Date of Award

Summer 8-22-2025

Level of Access Assigned by Author

Open-Access Thesis

Degree Name

Doctor of Philosophy (PhD)

Department

History

First Committee Advisor

Anne Kelly Knowles

Second Committee Member

Joel Anderson

Third Committee Member

Mary T. Freeman

Additional Committee Members

Mark J. McLaughlin

Adam Hjorthén

Abstract

This project examines the impact of the development and growth of the scholarly field Scandinavian Studies on wider concepts of Scandinavian American (particularly Swedish American) cultural identity. The scope and scholarly output of the field, particularly from the late nineteenth and early twentieth centuries in the United States, provide useful material for understanding key parts of identity creation and maintenance for Scandinavian Americans. The project builds upon work done by Orm Øverland, Dag Blanck, and Adam Hjorthén to establish a methodological framework for the analysis of Scandinavian Studies’ output. This framework, based on a topic’s use for internal or external and popular or elite cultural influence, is used to demonstrate the cultural identity goals and intentions held by some of the most important scholars in the field. It is also used to explain why certain subjects were widely accepted as being ‘Scandinavian,’ even in the context of increasing Americanization and cultural assimilation by later-generation Scandinavian Americans.

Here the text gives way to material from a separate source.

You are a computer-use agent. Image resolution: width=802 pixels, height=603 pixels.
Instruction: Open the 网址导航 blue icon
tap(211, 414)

Early figures in the development of the field were expressly concerned with influencing Scandinavian American notions of identity. This was directly tied to attempts to claim belonging in the United States, especially through the repeated emphasis of the historicity of the first European settlement in North America, the Vinland settlement. These early Scandinavian Studies scholars promoted this Norse Discovery Theory to elevate Scandinavian American importance in the larger American cultural story. Later Scandinavian Studies scholars diversified their research, but still often maintained a degree of cultural influence, and more importantly, intent to influence cultural identity.

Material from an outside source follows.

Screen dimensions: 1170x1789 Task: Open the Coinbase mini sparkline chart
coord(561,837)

The cultural identity influences that came out of the products and topics of Scandinavian Studies by the early and mid-twentieth century were important to not just the identity maintenance of Scandinavian Americans but to the fabric of white American culture as a whole. Themes and symbols like Vikings and Valkyries were part of a cultural mainstream that constantly negotiated with the past to define the present. Scholars have shown how these negotiations directly influence our lived experience, so understanding the contribution of Scandinavian Studies to those negotiations is necessary to help clarify that larger picture.